World Aquaculture Singapore 2022

November 29 - December 2, 2022

Singapore

LONG TERM MODELLING OF BENTHIC EFFECTS OF THE SEABREAM CAGE CULTURE FARM IN QURIYAT, OMAN, USING AQUAMODEL

Dawood Al-Yahyai*, Wenresti Gallardo, Gerd Bruss, Dale Kiefer and Zach Siegrist

 

Ministry of Agriculture Wealth, Fisheries and Water Resources

Muscat, Sultanate of Oman

dawoodalyahyai@gmail.com

 



Accumulation of uneaten feed and fecal matter is the main impact on marine sediments beneath the cages. Their continuous accumulation will lead to enrichment of sediment with organic carbon which can affect benthic life and may lead to an anoxic bottom environment. Different simulation models have been established and developed to examine these effects from aquaculture cages. Therefore, the main objective of this study was to use the modelling approach in quantifying the possible impacts of gilthead seabream (Sparus aurata) marine cage farm at Quriyat, Oman, on benthic sediment.

A modelling tool (AquaModel) was used for simulations in this study. The simulation period was for the period from 25 May 2017 to 31 December 2020. The operational farm data for this period along with the environmental water quality variables were incorporated in the model for purpose of simulation. Many sediment variables were selected for simulation with main ones including total Organic carbon (TOC), total Organic carbon rate (TOC rate), sediment sulfide and sediment oxygen.

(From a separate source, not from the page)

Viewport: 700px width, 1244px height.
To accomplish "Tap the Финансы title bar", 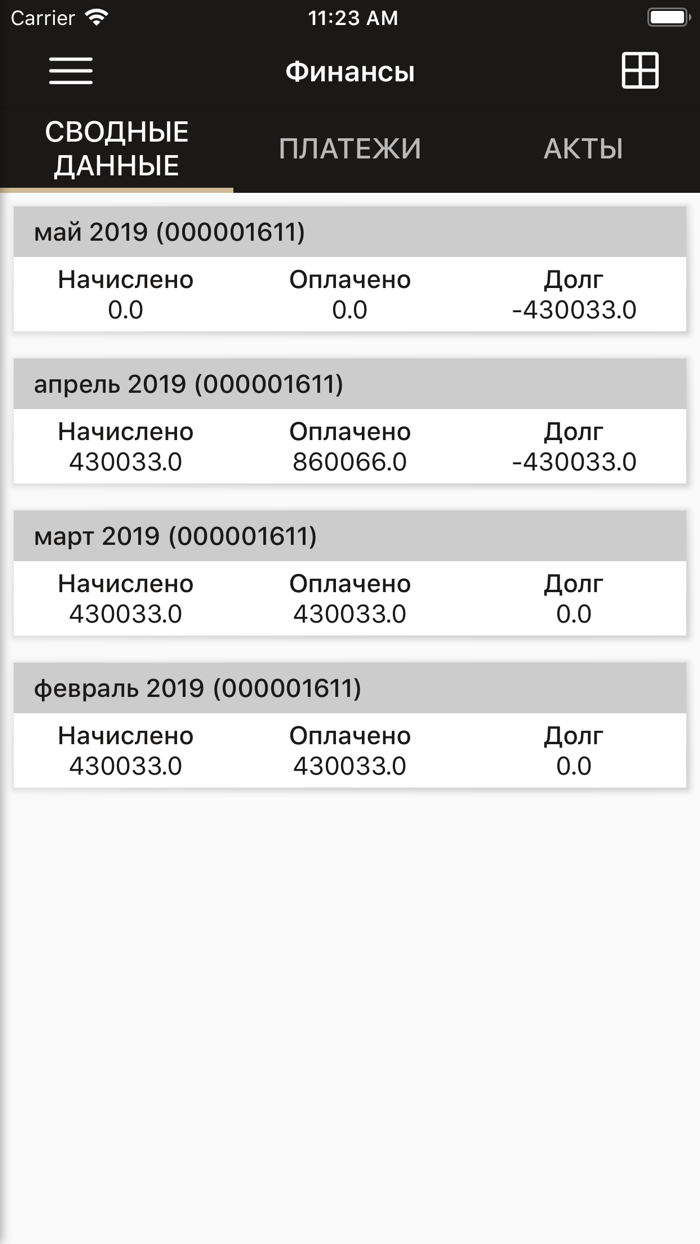I will click(350, 70).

The average monthly TOC levels of the farm were below 1.6% which was the threshold set during the simulations (Table 1). For sediment sulfide, the monthly average levels were below the threshold level of 1500 µM. For sediment oxygen, the monthly average levels were above the threshold level of 2 g_ox m-3. The average TOC rate from the cage farm was 1.15 g_C m-2 d-1 (Figure 1). Modeling results showed low to moderate effects of cage farms on the sediments based on current activities of the farm. However, there is a need for continuous monitoring to determine potential changes in sediment variables with the expected increase in production capacity of the farm in the future.